* _Exercise aim_
Taking the data below, please print only the lines from the line holding "Viewport: 1023px width, 787px height." to the line holding "The height and width of the screenshot is (408, 669).", inclusive, with pictures omitted.

(Input data Opens)

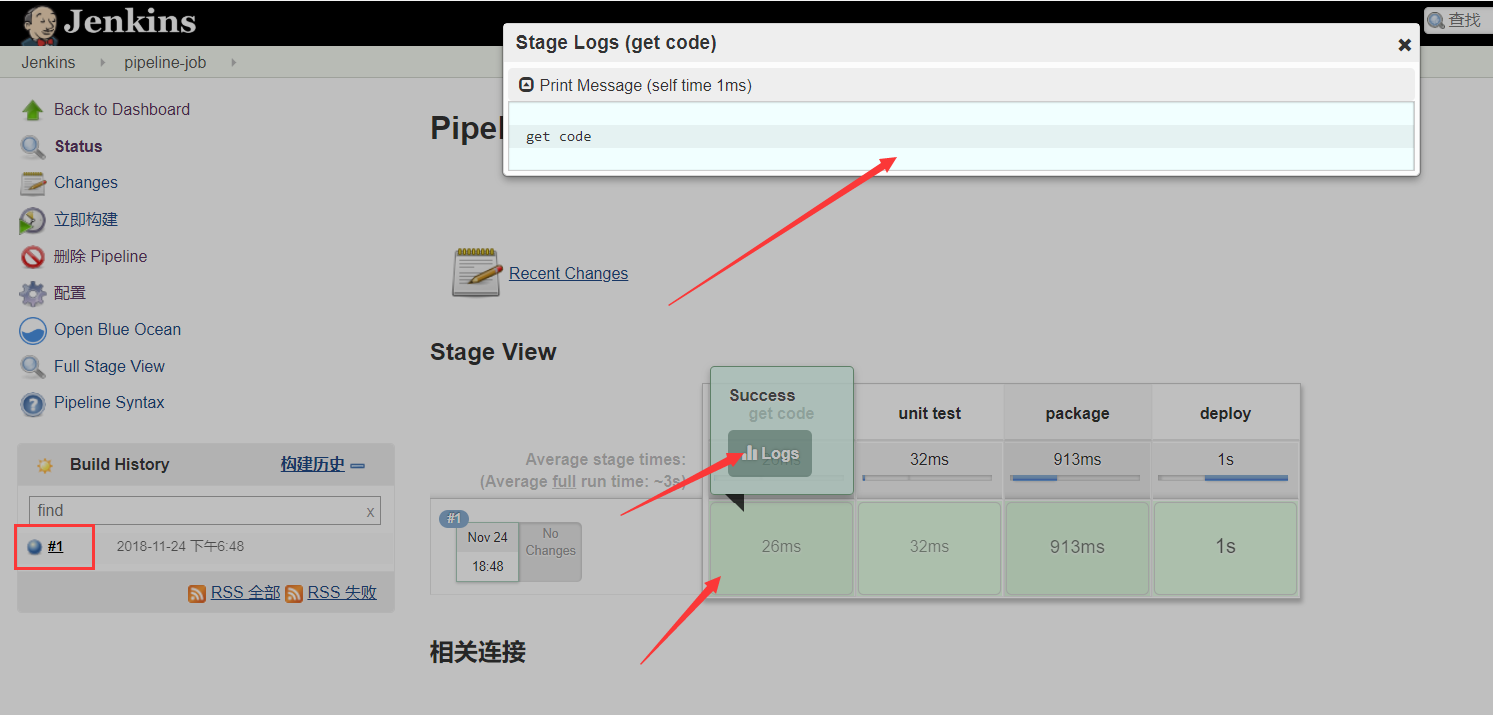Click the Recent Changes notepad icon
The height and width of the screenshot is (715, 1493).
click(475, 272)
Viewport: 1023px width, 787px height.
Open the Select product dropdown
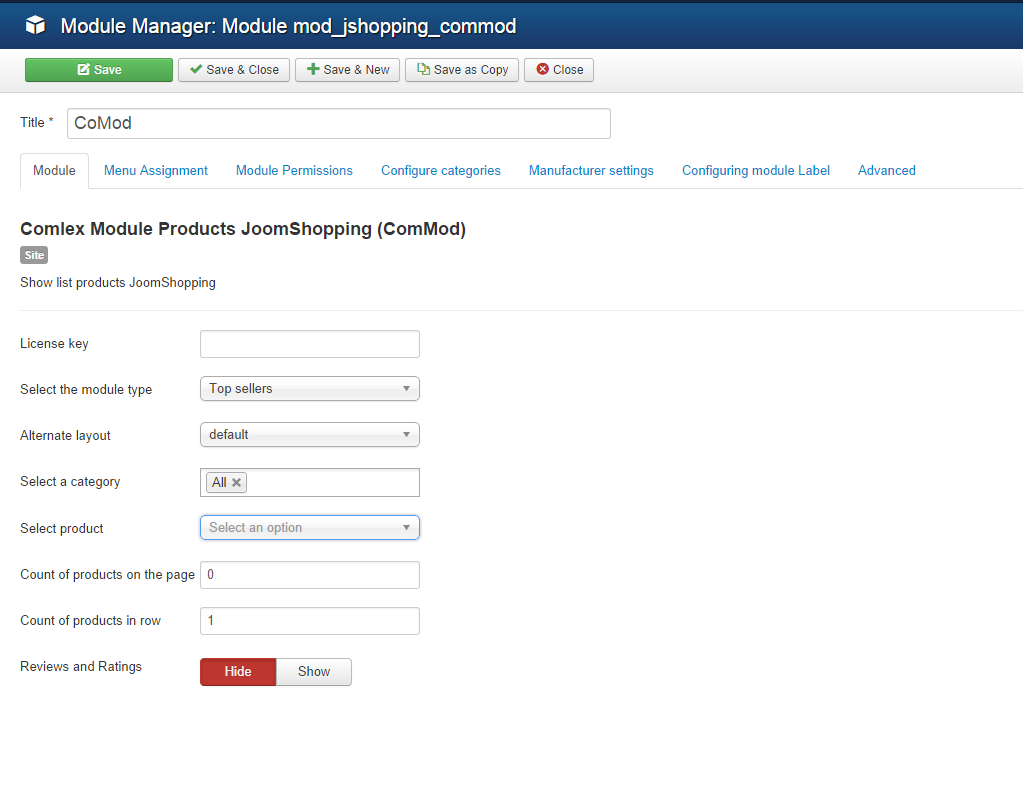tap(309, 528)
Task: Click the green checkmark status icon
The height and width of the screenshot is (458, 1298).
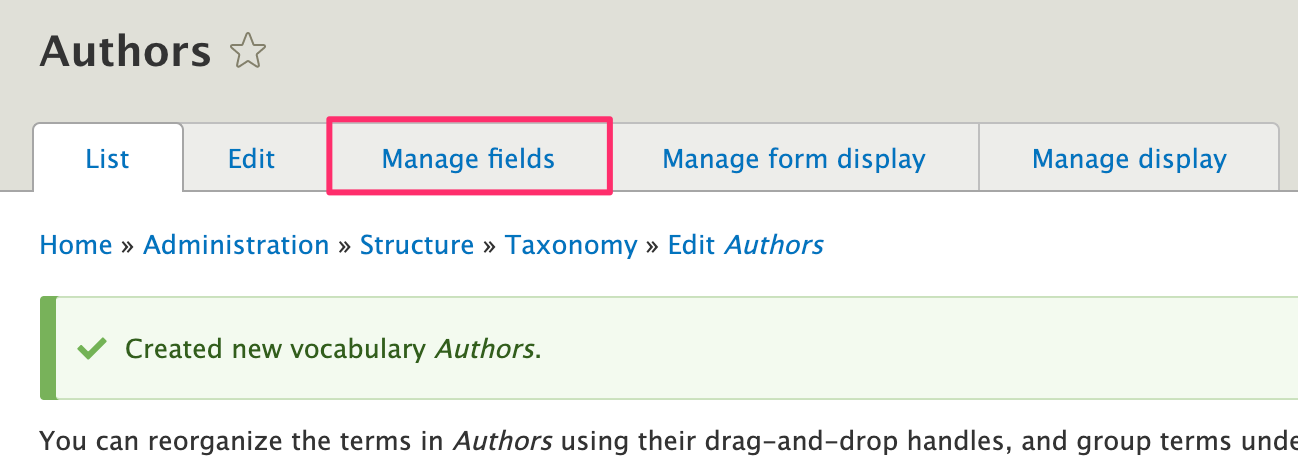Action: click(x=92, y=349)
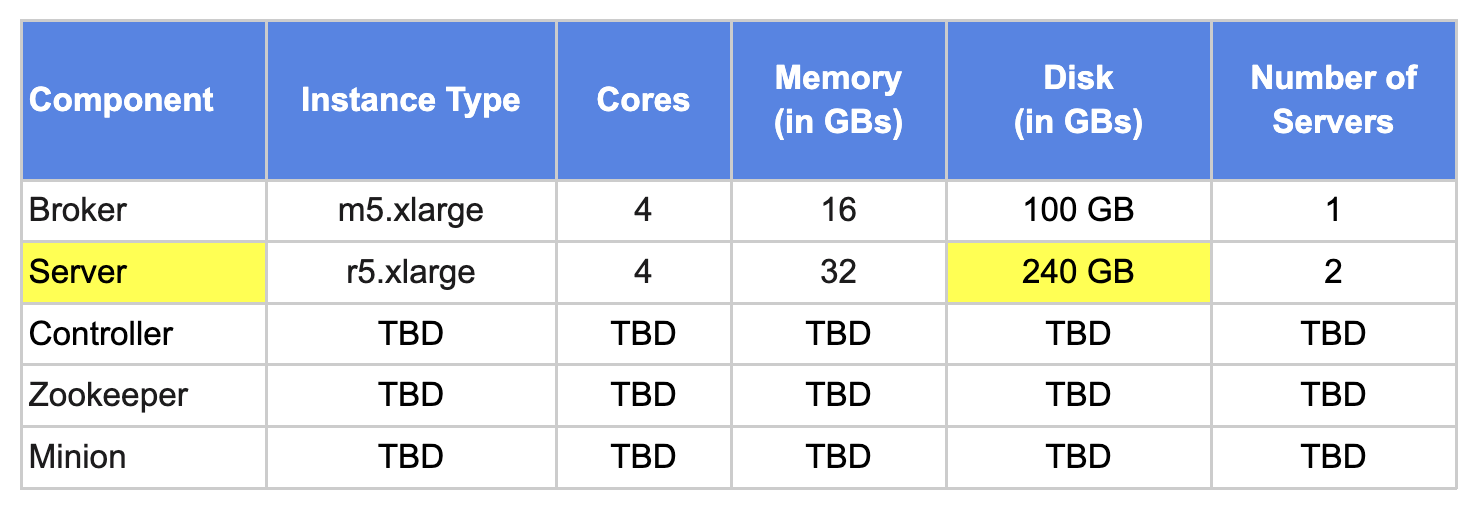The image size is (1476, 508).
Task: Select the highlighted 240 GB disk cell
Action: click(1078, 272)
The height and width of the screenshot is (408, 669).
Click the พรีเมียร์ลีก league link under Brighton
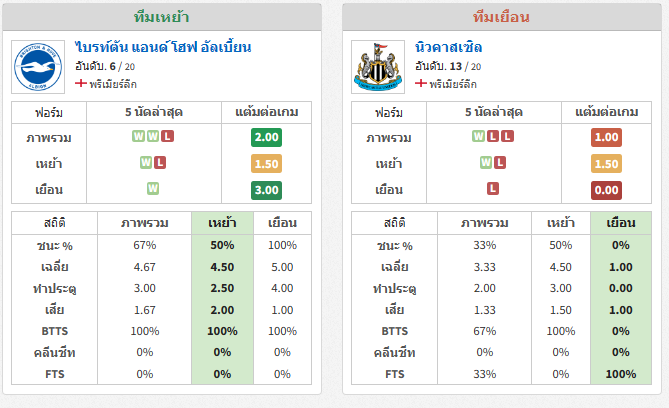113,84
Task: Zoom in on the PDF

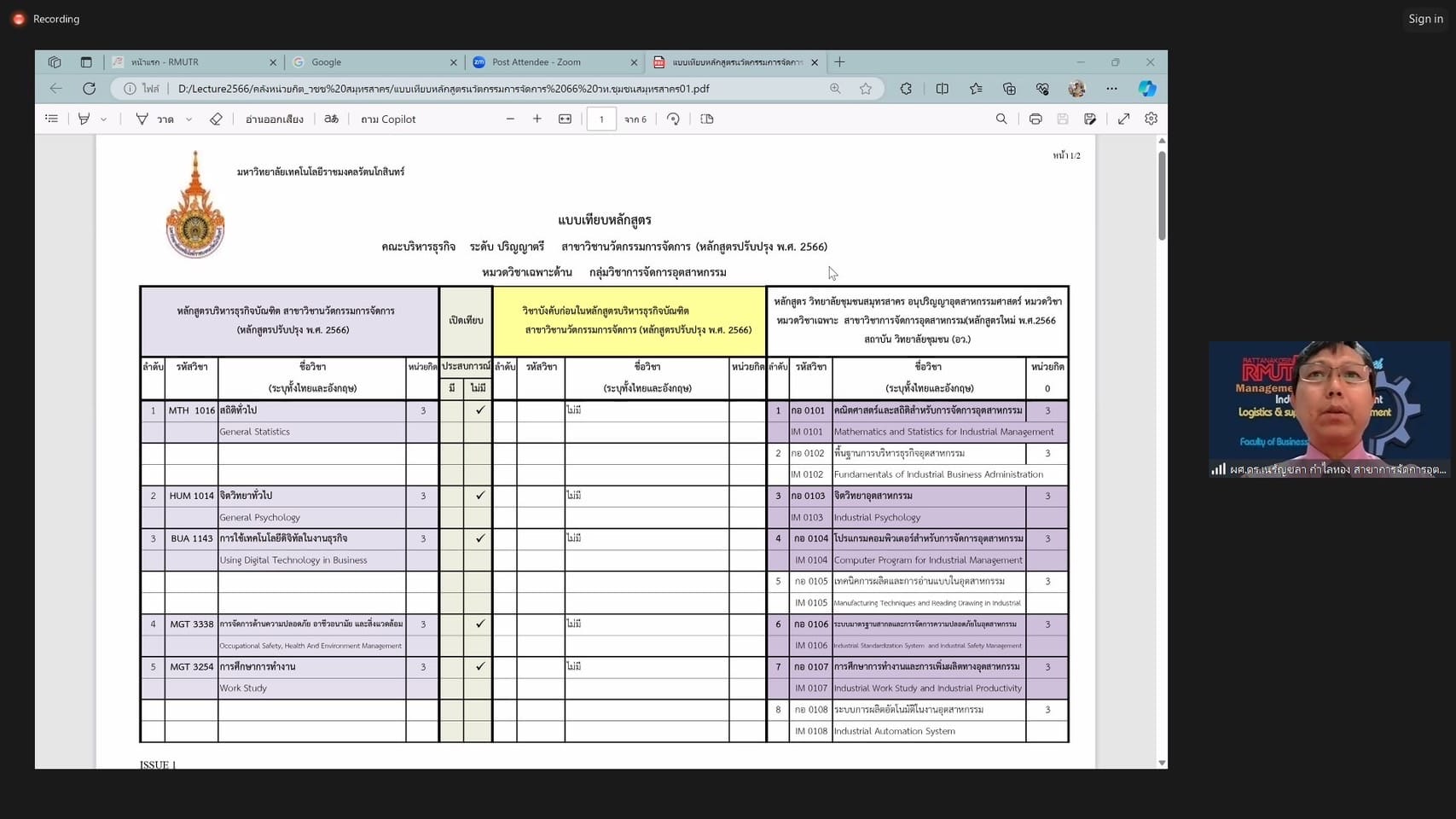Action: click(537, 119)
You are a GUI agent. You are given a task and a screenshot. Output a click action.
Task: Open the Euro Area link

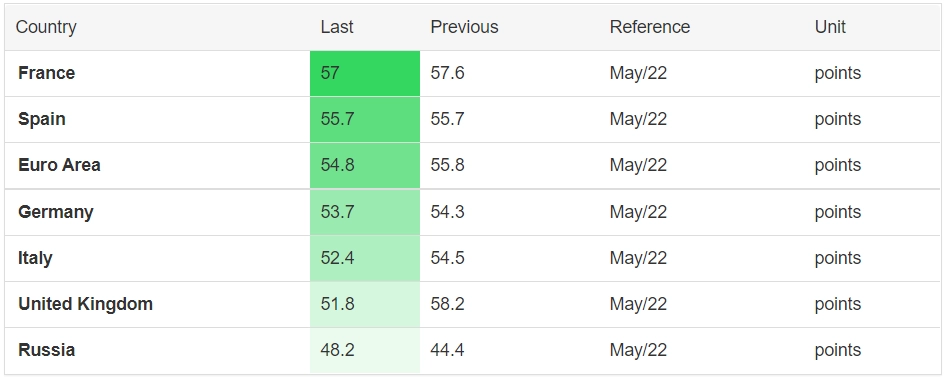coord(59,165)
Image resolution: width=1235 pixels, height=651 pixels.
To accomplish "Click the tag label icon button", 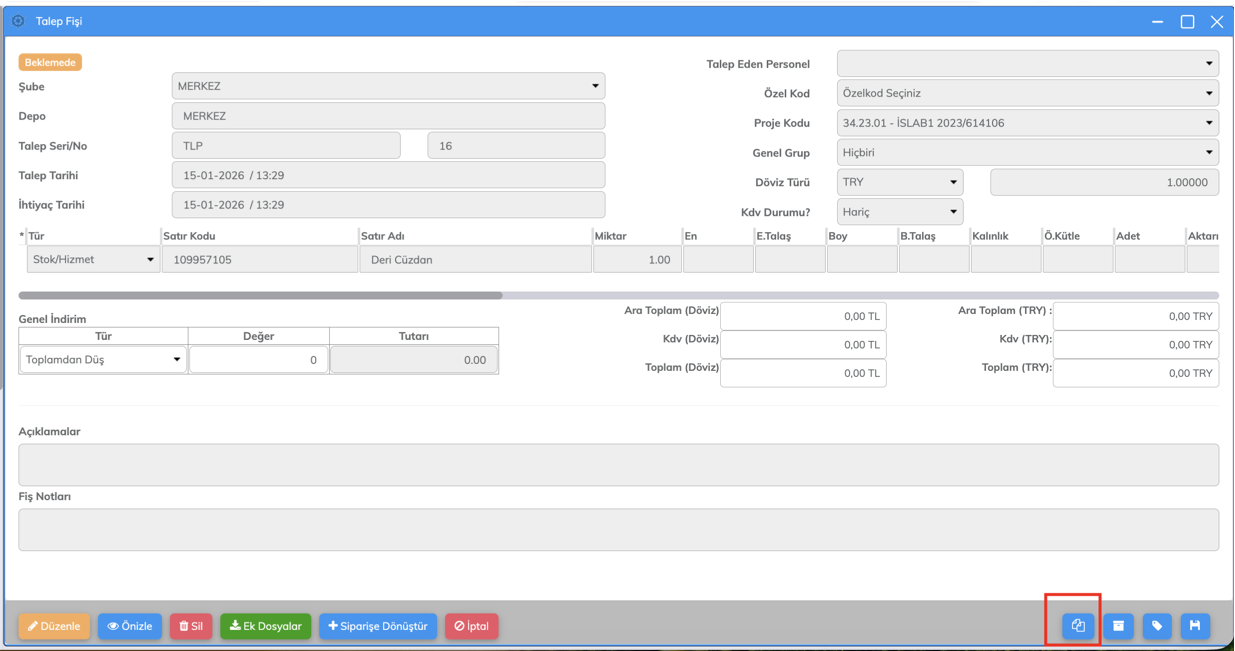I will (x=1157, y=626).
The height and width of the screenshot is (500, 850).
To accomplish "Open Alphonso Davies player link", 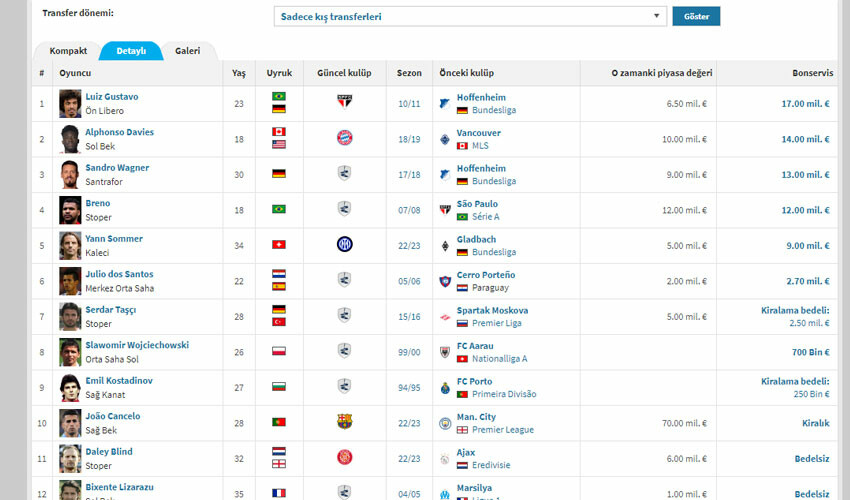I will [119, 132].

(Input data Closes)

* _Problem solution_
Viewport: 1023px width, 787px height.
Open the Select product dropdown
tap(309, 528)
Task: Click the green checkmark status icon
The height and width of the screenshot is (458, 1298).
Action: click(x=92, y=349)
The image size is (1476, 508).
Task: Select the highlighted 240 GB disk cell
Action: click(1078, 272)
The height and width of the screenshot is (408, 669).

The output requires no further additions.